Paulson, speaking at an FDIC forum on mortgage lending to low and moderate income households, said the Treasury Department was working with FDIC, the Federal Reserve, the Comptroller of the Currency and the Office of Thrift Supervision "to explore the potential of covered bonds." Used widely in Europe, covered bonds are a better securitized version of the mortgage-backed securities used in the U.S. in recent years to spread the risk associated with lending to sub-par borrowers.
As described by Paulson, covered bonds provide funding to an issuer, generally a depository institution such as a commercial bank or thrift, through a secured debt instrument collateralized by a pool of residential mortgage loans that remain on the issuer's balance sheet. Interest is paid to investors from the issuer's cash flow. In the event of a default, covered bond investors' primary recourse is the pool of mortgage loans, and secondary recourse is an unsecured claim on the issuer.
"In the simplest of terms, the housing market is being negatively impacted by excess inventory and a reduction in the number of homebuyers," said Paulson. "These two factors are working in tandem; we cannot reduce the inventory unless we have committed homebuyers. And the availability and price of mortgage financing will affect how many buyers come into the market and when."

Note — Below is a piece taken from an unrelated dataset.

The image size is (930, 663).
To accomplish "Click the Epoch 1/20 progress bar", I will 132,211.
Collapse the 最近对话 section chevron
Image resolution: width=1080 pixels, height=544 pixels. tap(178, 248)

He also called on Congress to pass comprehensive GSE reform, which will provide additional capital to Fannie Mae and Freddie Mac and the Federal Home Loan Banks so they can lend more mortgage money. The House has passed such a measure; a companion in the Senate is now under consideration.

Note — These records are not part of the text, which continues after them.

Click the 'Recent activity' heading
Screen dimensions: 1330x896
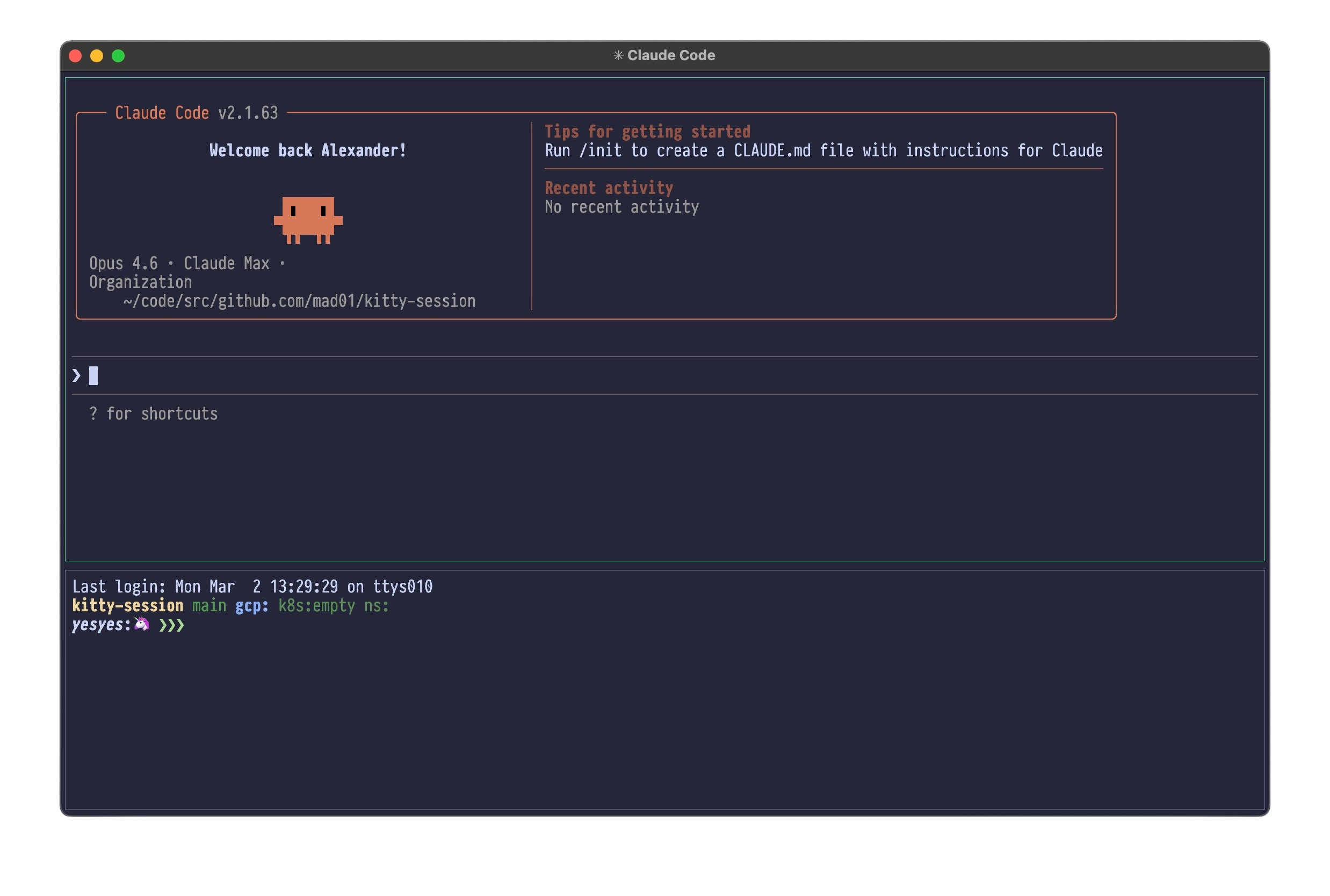(x=609, y=188)
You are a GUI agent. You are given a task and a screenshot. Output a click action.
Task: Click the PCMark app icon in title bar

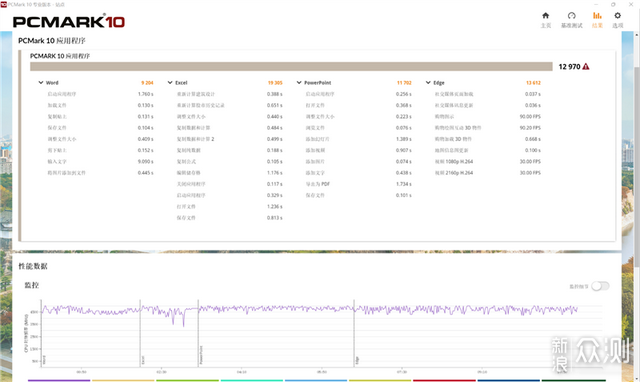coord(4,4)
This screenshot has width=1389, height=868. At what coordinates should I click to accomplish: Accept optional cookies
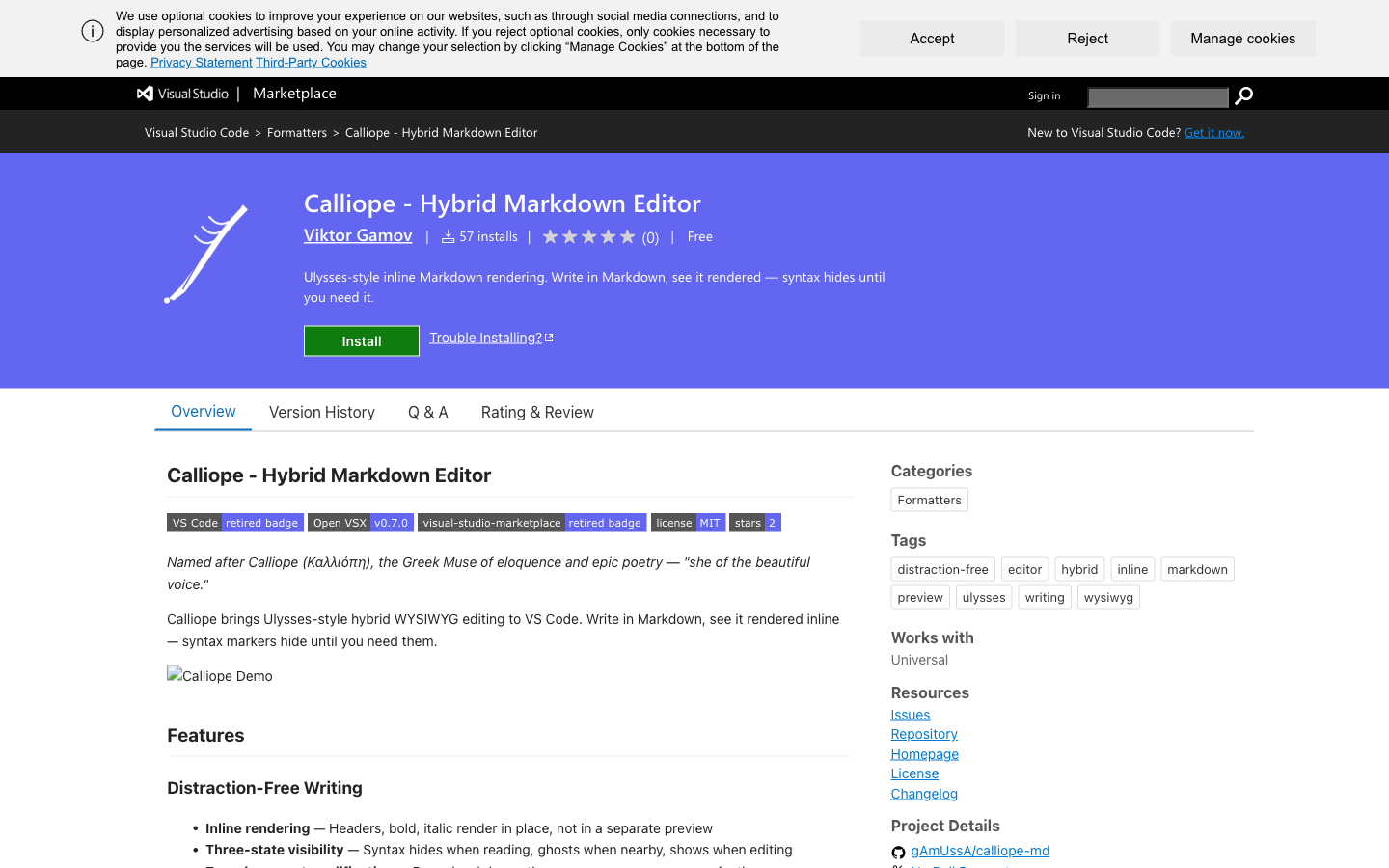pyautogui.click(x=932, y=39)
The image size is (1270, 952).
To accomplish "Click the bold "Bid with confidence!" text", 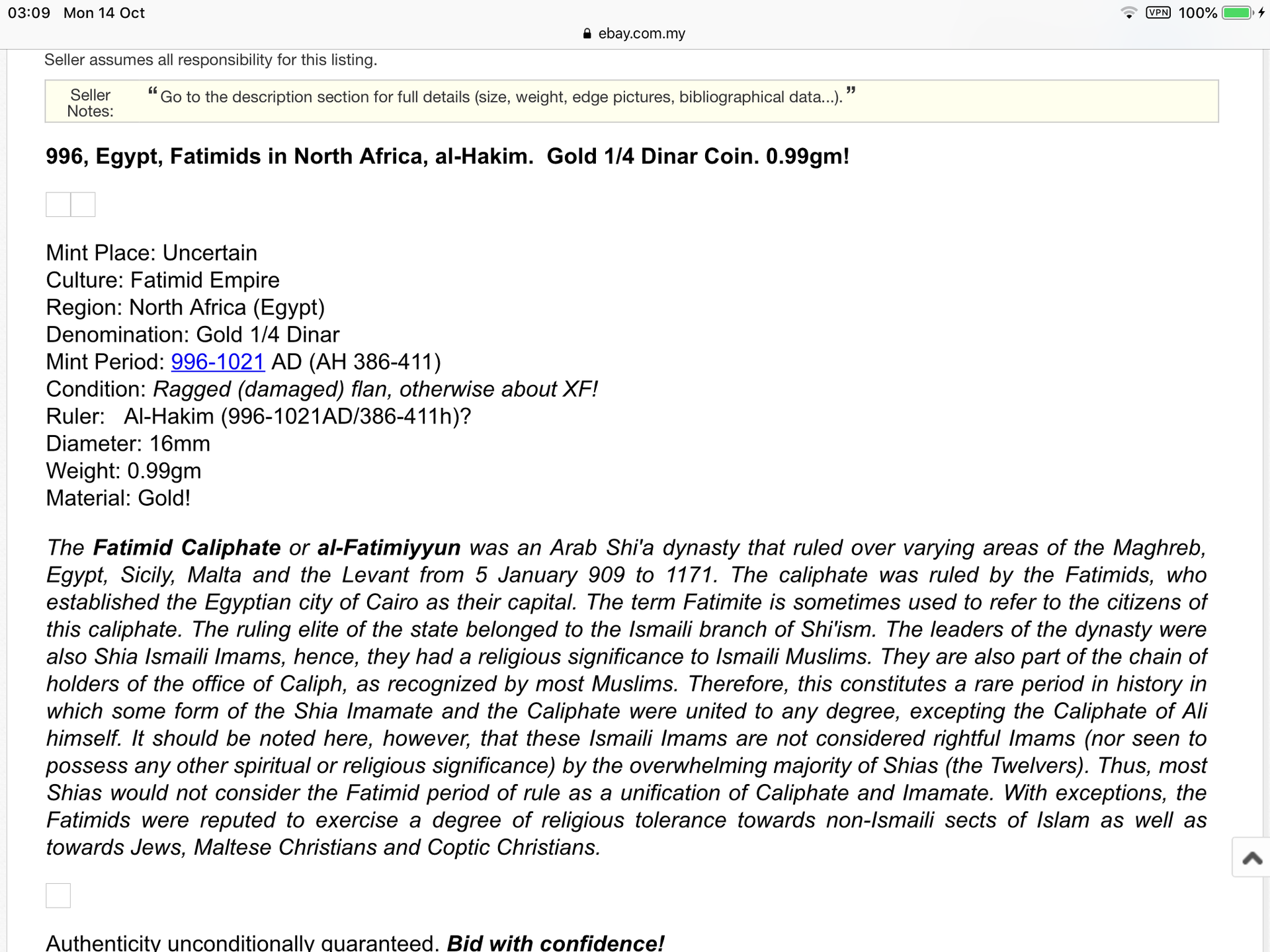I will point(556,943).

"Completing this legislation is the single most powerful step Congress can take this year to help our nation get through this housing correction,"Paulson said.
Earlier in the day, speaking to the same group, Federal Reserve Chairman Ben Bernanke suggested a greater role for the Fed in policing financial markets, including direct examination of financial institutions. Such authority would have to be given to the Fed by Congress.